Two men fight with a bodega owner over a gun. The gun goes off and the bodega owner dies. Three men are arrested for the murder, but was one of them actually involved? This is the premise for “Monster.” The movie focuses on many complex topics, most importantly subjective truth, and the racism involved in associating Black men with crime. With such a heavy message and passionate depictions of important issues, “Monster” should be a success, right? However, despite great acting, the theme becomes muddled through unnecessary distractions.
The movie focuses on Steve Harmon (Kelvin Harrison Jr.), a Black 17-year-old boy who is arrested and facing trial for the murder of a bodega owner. Steve claims that he is innocent, but his ties to gang members and his presence at the scene of the crime make his chances of being released from prison very low. Viewers of the film, however, are intentionally left in the dark about Steve’s participation in the crime; instead, the film focuses on his trial and slowly reveals how he became associated with the crime in flashbacks.
The film triumphs in strong performances from its actors. Simple scenes like Steve speaking to his parents hold profound weight because of the rawness actors Harrison Jr., Jeffery Wright and Jennifer Hudson applied to their roles. The fear the three of them feel makes viewers empathetic and root for Steve throughout the trial.
Yet the portrayals the actors give is not enough to save the movie. The film falls short of delivering its message due to its unrealistic resolution. Without a large enough focus on the effects of race, the film does not realistically portray the real and brutal trials that Black people in America are subjected to. Despite the fact that race should play a major role in Steve’s trial and story, the film does not focus enough attention on these themes.
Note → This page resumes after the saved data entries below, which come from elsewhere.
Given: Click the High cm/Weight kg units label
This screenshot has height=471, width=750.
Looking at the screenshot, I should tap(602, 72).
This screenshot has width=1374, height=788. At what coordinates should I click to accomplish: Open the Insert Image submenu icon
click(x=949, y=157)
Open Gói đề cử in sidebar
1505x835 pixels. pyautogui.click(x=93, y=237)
Instead, the movie spends most of its time building tension over the reveal of Steve’s involvement.
Stylistically, the film itself is shot in a way that mimics the use of a personal camera, referencing Steve’s interest in directing and photography. While this is an artistic choice, the camera work often distracts viewers from the narrative. Instead of focusing on the plot and theme, viewers are forced to focus instead on camera quality and the constant changes on-screen. At the same time, most of the drama in “Monster” occurs through narration, which frankly dulls the acting’ performances since narration cuts over what they are saying or the emotions they are portraying.
Another consequence of the movie’s use of narration is its pace. “Monster” is very slow in developing its plot. Many scenes feature Steve narrating his own life, which consist of him constantly repeating that no one truly knows him and how he didn’t expect his life to end up the way it did. At the same time, flashback scenes present the lessons Steve learned prior to his arrest. On the other hand, scenes in the present focus more on his inability to cope in prison and represent the hopelessness that Steve is overcome with. While the scenes help demonstrate to the viewer the problems Black men face when accused of crime, too many of the scenes are repetitive and hamper the development of the plot. In turn, “Monster” feels boring despite the intriguing story being told.
Overall, “Monster” depicts an emotional drama exceptionally. At certain points in the film viewers find themselves overcome with empathy for the characters. Yet, the movie dulls that by having lengthy scenes that echo one another and the experimental camera work only draws viewers away from the events being shown.
Verdict: Despite the actors depicting their roles well and the interesting subject matter of the movie, “Monster” is a boring film. Its lengthy narration, slow pace and lack of focus on its message dulls the movie and makes it not worth watching.